Luis Ortiz, a key piece in last season’s Jonathan Schoop deal with the Brewers, has a 6.38 ERA and only 47 strikeouts in 66.1 innings with the Triple-A Tides. The 23-year-old has already pitched for the big league team once this season, but struggled to the tune of four earned runs in 3.1 innings.

A pair of prospects, Keegan Akin and Hunter Harvey, are also in Norfolk, but aren’t positioned to be impact players in Baltimore just yet. The club has taken things very slowly with Akin, even keeping him away from big league camp back in the spring. Harvey is currently working as a reliever and won’t be ready for a starter’s workload this summer.

You get the point.

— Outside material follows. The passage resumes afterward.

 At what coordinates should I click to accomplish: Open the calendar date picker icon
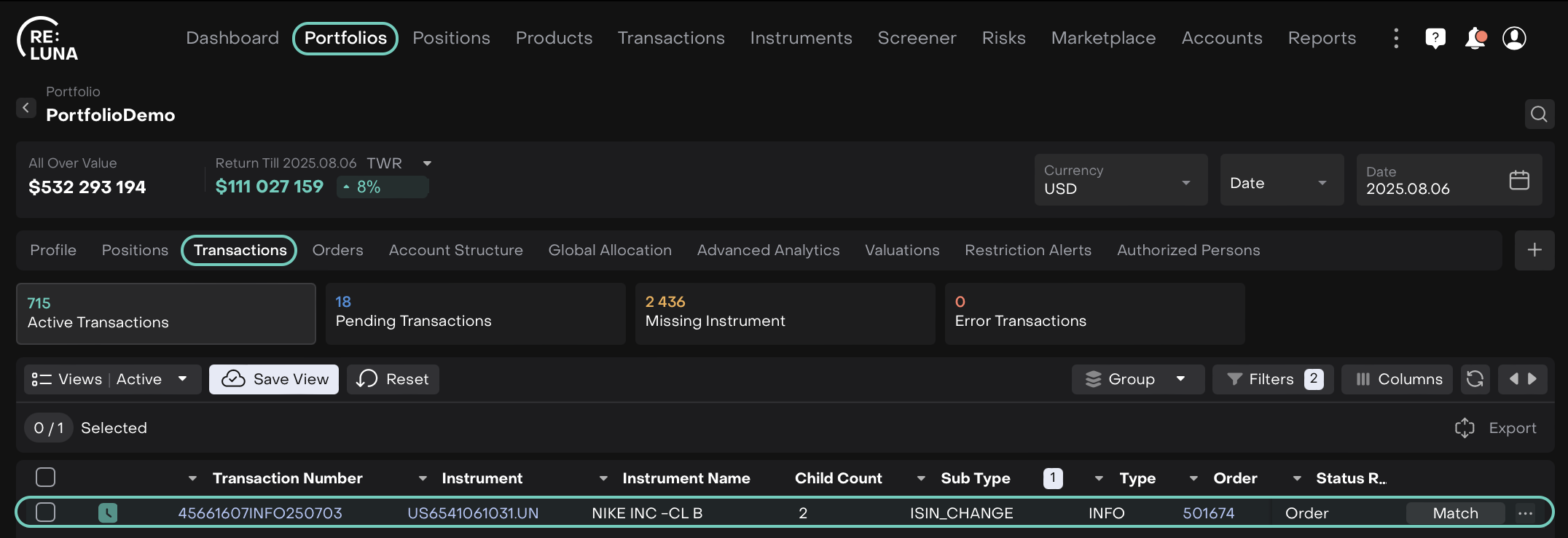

The big staff was bad when they had Cashner, and there is little to no help coming from the high minors either. What you see is what you get.

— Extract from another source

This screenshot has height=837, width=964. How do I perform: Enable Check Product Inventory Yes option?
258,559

That’s before even mentioning the scary possibility that the team’s lone all-star, John Means, may be due for a course correction following an outstanding first half. His 2.94 ERA is great, but his 4.23 FIP, 5.13 xFIP and .253 BABIP paint a much grimmer picture. Orioles fans may have been given a taste of that in the southpaw’s first start following the Midsummer Classic in which he served up six runs on eight hits, including three home runs.

Without a reliable veteran to lean on, the Orioles pitchers will look to guys named Aaron Brooks, Tom Eshelman and Asher Wojciechowski to help the staff limp through what remains of the 2019 season.

It doesn’t take much number crunching to see that this collection of pitchers has a chance to be one of the worst in major league history. The unit’s 5.79 ERA is currently the 10th worst mark since 1901. Their 5.71 FIP is second-worst. And their 1.5 fWAR is seventh worst. Again, that was with Cashner included and Means pitching at an all-star level.

All of this is not to say that Cashner should not have been traded. Quite the contrary. The Orioles have not hidden the fact that they are tanking. The front office has no real desire to win at the major league level in 2019 or 2020 for that matter. It’s all part of a plan to compile high draft picks, get younger, slash major league payrolls and plan for the distant future.

That does not mean that the O’s fanbase has to like a trade that sends a known commodity to a division rival in exchange for two teenage lottery tickets. But it does provide context with which the move was made. It would be a bummer to end up with the worst pitching staff in major league history, but it won’t matter much if Mike Elias’s plan comes to fruition a few years from now.